A piece in the LAT a few days ago noted that we have a situation in which a large number of federal judgeships remain unfilled, Legal logjam leaving judges’ seats empty in federal courts:
Almost one in eight federal judgeships is vacant in the country and legal scholars warn that the increasingly politicized confirmation process threatens the administration of justice across the nation.
Some of this is the result of slowness on the part of the administration:
Of the 102 federal judgeships open, there are nominees pending for 39 seats.
[…]
Obama has been taking longer to make nominations after learning of openings than did Bush, said Russell Wheeler, a Brookings Institution scholar who studies the selection of U.S. judges. Obama has taken an average of 325 days between vacancy to nomination, compared with 277 days for Bush. That might be explained in part, Wheeler said, by Obama’s decision to resume having the American Bar Assn. evaluate potential nominees — a practice abandoned by Bush.

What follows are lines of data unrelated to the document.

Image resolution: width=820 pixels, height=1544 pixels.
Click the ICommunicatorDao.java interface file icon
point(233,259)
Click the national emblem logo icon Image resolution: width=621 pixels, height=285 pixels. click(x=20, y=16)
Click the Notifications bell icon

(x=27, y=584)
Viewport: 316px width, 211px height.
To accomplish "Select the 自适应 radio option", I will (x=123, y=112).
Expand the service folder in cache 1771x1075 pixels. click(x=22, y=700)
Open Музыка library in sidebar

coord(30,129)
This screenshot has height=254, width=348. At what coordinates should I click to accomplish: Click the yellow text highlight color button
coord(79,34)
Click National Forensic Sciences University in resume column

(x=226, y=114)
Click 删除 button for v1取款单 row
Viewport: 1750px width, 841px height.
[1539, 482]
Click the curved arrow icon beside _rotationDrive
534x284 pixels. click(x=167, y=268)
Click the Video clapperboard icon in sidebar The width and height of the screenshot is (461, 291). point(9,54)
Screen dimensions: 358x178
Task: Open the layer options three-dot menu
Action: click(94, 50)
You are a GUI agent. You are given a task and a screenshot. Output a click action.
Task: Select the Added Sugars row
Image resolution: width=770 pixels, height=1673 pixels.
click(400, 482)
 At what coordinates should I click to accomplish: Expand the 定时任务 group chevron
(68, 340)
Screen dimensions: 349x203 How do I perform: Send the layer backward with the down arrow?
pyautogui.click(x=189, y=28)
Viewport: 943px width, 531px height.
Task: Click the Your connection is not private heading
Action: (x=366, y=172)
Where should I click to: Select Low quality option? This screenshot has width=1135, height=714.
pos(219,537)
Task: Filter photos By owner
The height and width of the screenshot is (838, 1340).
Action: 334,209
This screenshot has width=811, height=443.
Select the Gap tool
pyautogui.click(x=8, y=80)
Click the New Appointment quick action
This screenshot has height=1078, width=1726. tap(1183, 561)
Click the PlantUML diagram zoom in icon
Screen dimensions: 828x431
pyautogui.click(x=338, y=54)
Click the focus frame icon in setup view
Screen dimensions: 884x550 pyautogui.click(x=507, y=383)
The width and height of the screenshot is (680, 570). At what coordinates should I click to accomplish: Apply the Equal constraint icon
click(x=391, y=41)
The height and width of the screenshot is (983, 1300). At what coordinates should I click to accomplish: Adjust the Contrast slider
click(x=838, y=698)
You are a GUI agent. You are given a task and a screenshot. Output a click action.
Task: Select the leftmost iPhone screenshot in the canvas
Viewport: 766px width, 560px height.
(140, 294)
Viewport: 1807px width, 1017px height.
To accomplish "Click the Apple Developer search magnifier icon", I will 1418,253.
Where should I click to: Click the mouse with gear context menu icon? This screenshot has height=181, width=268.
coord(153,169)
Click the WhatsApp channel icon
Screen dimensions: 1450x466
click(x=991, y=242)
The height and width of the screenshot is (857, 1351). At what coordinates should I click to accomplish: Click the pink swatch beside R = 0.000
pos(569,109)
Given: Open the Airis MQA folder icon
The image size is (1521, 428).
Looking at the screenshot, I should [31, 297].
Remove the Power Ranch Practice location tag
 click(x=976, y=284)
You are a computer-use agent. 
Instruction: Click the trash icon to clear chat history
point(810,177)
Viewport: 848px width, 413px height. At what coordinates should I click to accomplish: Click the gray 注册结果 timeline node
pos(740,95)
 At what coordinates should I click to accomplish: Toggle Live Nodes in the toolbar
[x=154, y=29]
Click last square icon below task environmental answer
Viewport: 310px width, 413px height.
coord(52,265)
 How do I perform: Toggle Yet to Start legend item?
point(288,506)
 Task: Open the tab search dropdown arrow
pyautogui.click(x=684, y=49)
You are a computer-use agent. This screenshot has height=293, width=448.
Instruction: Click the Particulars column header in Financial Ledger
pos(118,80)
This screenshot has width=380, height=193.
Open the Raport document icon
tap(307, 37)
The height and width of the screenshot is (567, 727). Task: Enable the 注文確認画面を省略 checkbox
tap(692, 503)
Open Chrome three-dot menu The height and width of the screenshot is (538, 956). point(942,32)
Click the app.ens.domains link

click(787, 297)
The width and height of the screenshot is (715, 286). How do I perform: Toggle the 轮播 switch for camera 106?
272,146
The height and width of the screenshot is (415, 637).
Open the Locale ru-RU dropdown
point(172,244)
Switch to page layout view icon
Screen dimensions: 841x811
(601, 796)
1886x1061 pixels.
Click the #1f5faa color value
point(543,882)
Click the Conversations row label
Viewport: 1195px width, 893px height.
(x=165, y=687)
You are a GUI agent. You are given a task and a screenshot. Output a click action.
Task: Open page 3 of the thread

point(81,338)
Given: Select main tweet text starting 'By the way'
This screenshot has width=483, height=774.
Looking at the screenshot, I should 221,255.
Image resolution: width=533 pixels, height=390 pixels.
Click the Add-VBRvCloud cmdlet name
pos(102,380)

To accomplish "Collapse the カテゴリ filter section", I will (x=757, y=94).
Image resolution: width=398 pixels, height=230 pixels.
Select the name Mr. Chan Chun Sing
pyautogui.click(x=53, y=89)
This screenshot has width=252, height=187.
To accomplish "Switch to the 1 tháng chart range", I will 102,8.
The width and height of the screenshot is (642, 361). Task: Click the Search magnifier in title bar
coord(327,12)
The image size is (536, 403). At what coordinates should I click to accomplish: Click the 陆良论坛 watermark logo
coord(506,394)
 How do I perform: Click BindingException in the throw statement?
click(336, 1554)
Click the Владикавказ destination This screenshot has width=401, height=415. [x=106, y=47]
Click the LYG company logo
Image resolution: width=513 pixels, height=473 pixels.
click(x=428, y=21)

Part of it is obstruction in the Senate:
Obama’s judicial confirmation rate is the lowest since analysts began detailed tracking the subject 30 years ago, with 47% of his 85 nominations winning Senate approval so far. That compares with 87% confirmed during the first 18 months of the previous administration, 84% for President Clinton, 79% for President George H.W. Bush and 93% for President Reagan.
[…]
what was previously a politicized practice of holding up nominees to the circuit courts of appeal has “spread like a virus to the district courts,” Wheeler said. Bush got 98% of his nominees to the federal trial courts approved at this stage in his administration, [Russell Wheeler, a Brookings Institution scholar] said.
Some of it is because other issues have had priority:
Judicial analysts also point out that Obama has already appointed two Supreme Court justices, nominations that consumed much of the time the Judiciary Committee might otherwise have devoted to considering lower-court nominees.
At a minimum, the process is not working as it ought and it does seem that the main problem is that the confirmation process over the years has become more about partisan politics and point-scoring (or score settling) than appropriately populating the bench. And this is a problem for which both parties bear responsibility.